The results of the supply/demand gap will be seen in every aspect of the care continuum, from patient experience, clinician burnout, staffing shortages and turnover to increases in medication errors, infections, and ultimately, mortality. Not to be alarmist, but this may be the single greatest challenge facing our health system today, and it will require solutions that can deliver exponential value. Virtual reality is emerging as a solution to exponentially address the supply/demand gap, delivering risk-free training for caregivers and providers to repeatedly practice, make mistakes and learn from them. Employers and educational institutions alike understand this and are now looking at VR to deliver impact and competencies at scale.
The second significant application of VR we are witnessing today is in the field of pain management. More than 130 people die every day from opioid-related drug overdoses, with more than 11 million people believed to be misusing prescription opioids. In 2017, the U.S. Department of Health and Human Services declared the opioid epidemic a public health emergency, and provider organizations have become central in stemming any potential misuse or dependancy at the patient level. Now more than ever before, providers are actively seeking nonpharmacological pain mitigation/management solutions for their patients. VR is now in the consideration set of low-cost/high-impact solutions for patients in both acute-care and outpatient settings. While not appropriate for all indications and circumstance, a large and growing body of peer-reviewed research demonstrates that VR has a high degree of efficacy as a pain mitigation tool, predominantly in what is often referred to as distraction therapy.
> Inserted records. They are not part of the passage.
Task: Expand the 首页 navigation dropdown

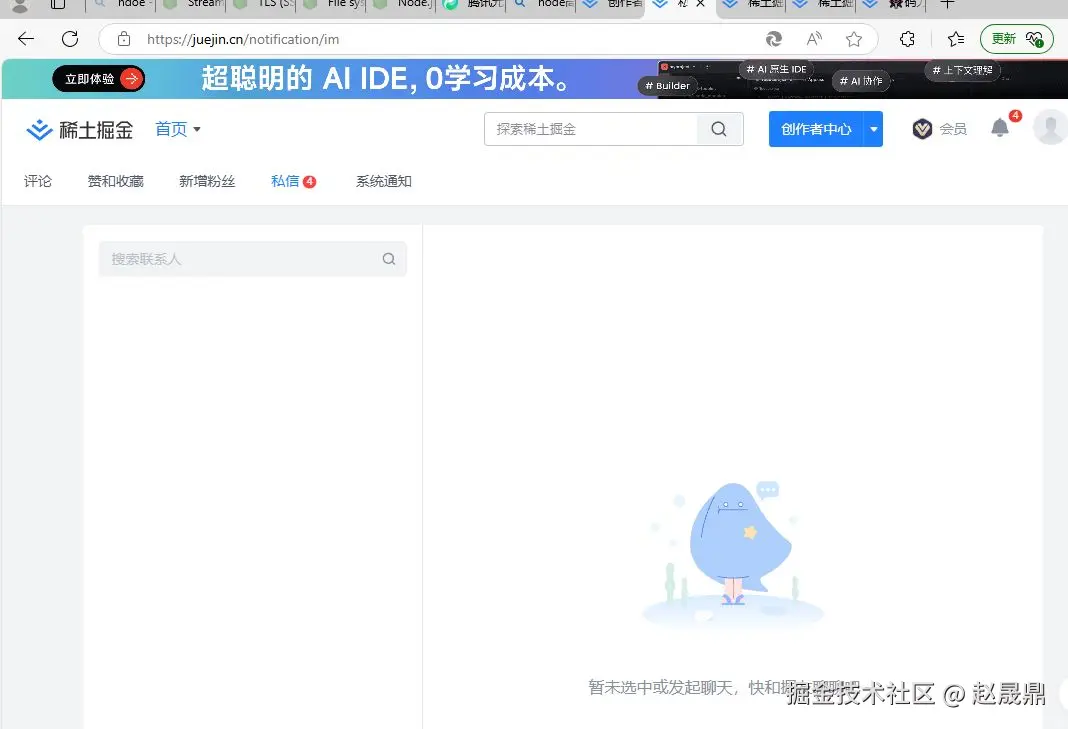Action: pos(196,128)
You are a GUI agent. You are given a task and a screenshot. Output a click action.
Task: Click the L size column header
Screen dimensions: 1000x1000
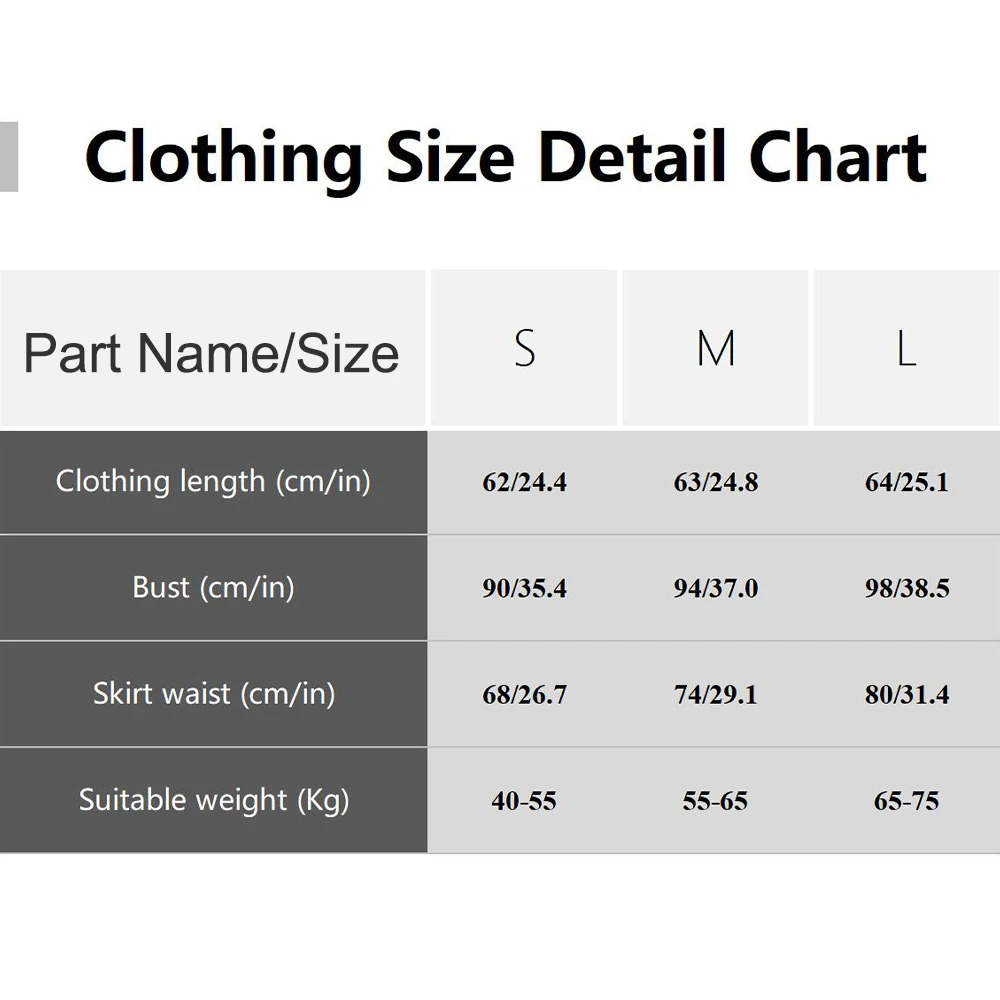[906, 349]
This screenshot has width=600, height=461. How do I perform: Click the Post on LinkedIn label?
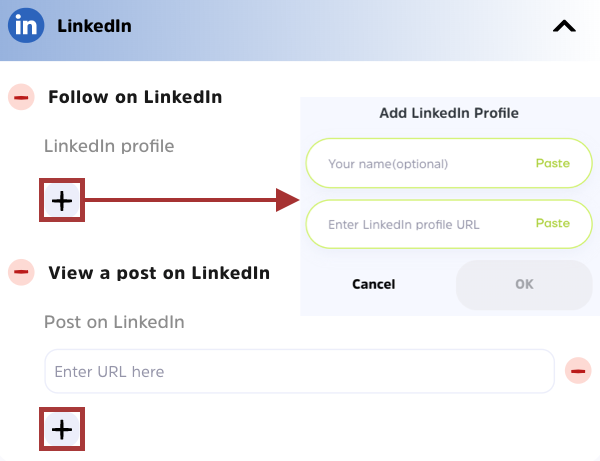[114, 321]
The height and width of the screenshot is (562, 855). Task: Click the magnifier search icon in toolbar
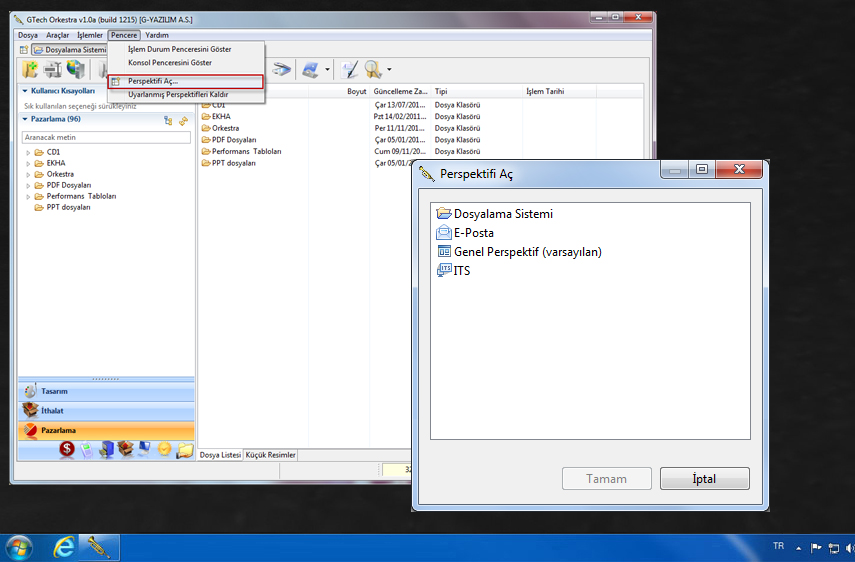373,69
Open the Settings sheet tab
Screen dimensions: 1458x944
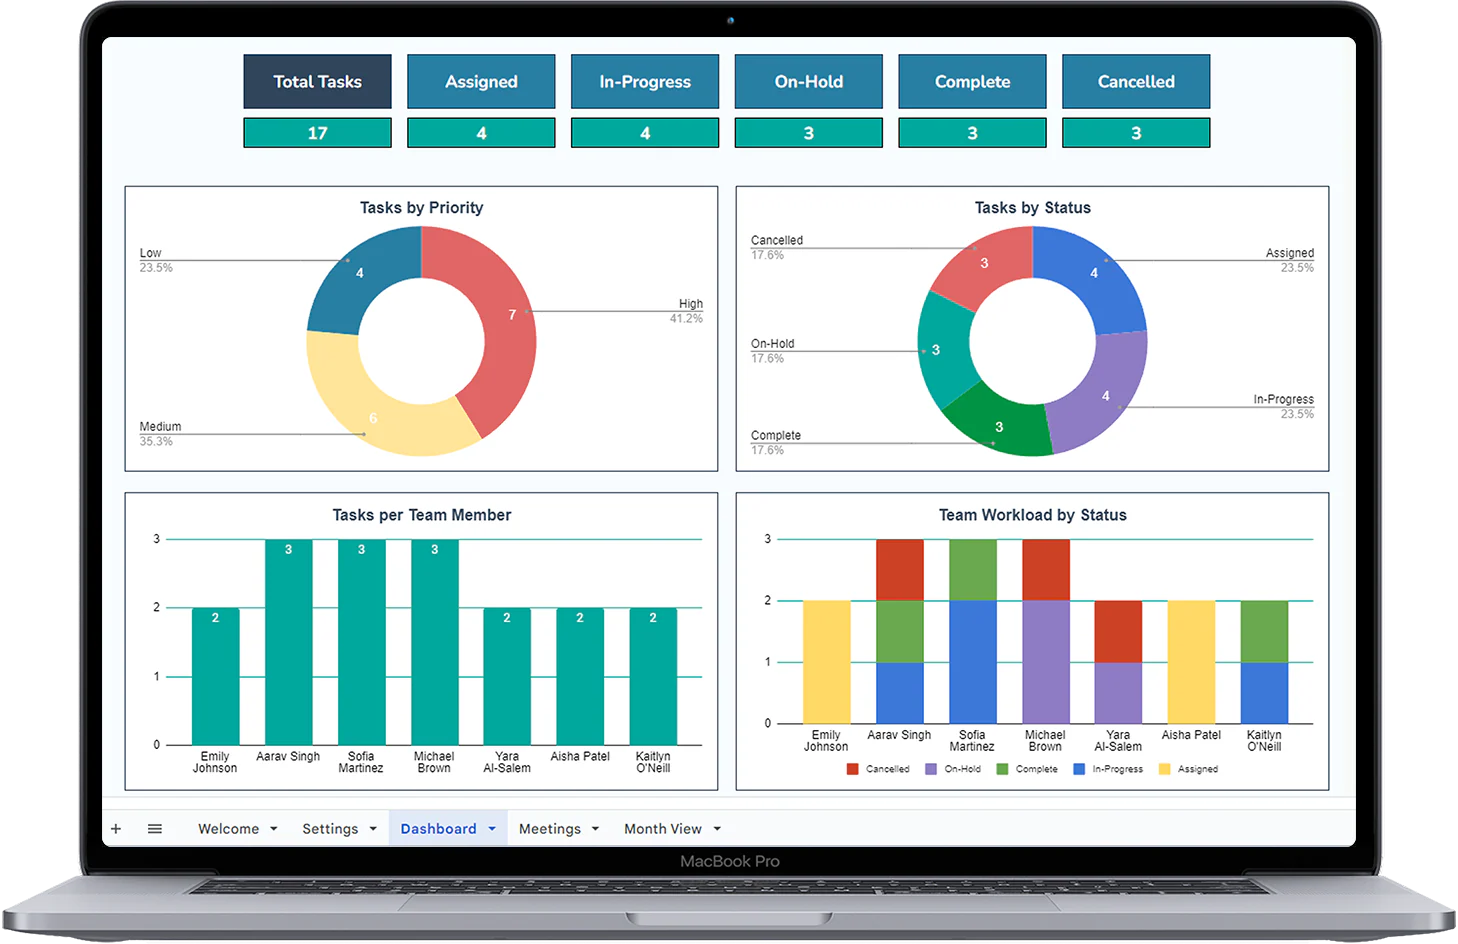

Q: How do you see VR affecting patient care?
DH: The greatest challenge for VR in healthcare is also its greatest opportunity — the potential to impact patient care is limitless. However, focusing on simulation training and pain management, VR’s impact on patient care and other important considerations will be measured, as most technologies are within the healthcare provider industry, including if it improves outcomes, patient experience, caregiver experience and if it generates a return on investment.
If VR can prove its value in all four of these metrics, healthcare will serve as the launchpad for rapid adoption of VR beyond its roots in gaming. For simulation training, the data is already compelling that VR addresses the entire Quadruple Aim and is proving itself as a must-have, as opposed to a nice-to-have. Better and more training/education has perhaps the greatest impact on patient care than any other intervention one may consider, not to mention direct positive impacts on the clinicians themselves, improved quality, reduced risk and direct financial gain. The problem, until recently, was the inverse relationship between learning efficacy and scalability of educational/training tools. The most scalable solutions (i.e. manuals, videos, etc.) have historically been the least effective at translating knowledge into practice. Simultaneously, the least scalable solutions (i.e. 1:1 mentorship, clinical rotations and simulation) have been the most effective. VR is reversing this relationship, serving as a subject matter amplification tool to deliver on-the-job-training, simulation experience and mentorship, and proving itself to be a scalable solution to deliver highly effective learning.